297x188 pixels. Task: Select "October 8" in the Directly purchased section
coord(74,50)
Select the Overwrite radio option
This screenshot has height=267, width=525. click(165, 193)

:::

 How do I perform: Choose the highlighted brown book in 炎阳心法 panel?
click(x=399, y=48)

:::

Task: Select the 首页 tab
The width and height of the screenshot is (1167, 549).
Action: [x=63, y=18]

:::

* **TASK DESCRIPTION**
Reproduce the data starting at the line containing "297x188 pixels. Task: Select" and ending at the line containing "This screenshot has", changing "radio option" to "radio button" and leaving everything else the same.

* **ANSWER TO THE PROBLEM**
297x188 pixels. Task: Select "October 8" in the Directly purchased section
coord(74,50)
Select the Overwrite radio button
This screenshot has height=267, width=525. click(165, 193)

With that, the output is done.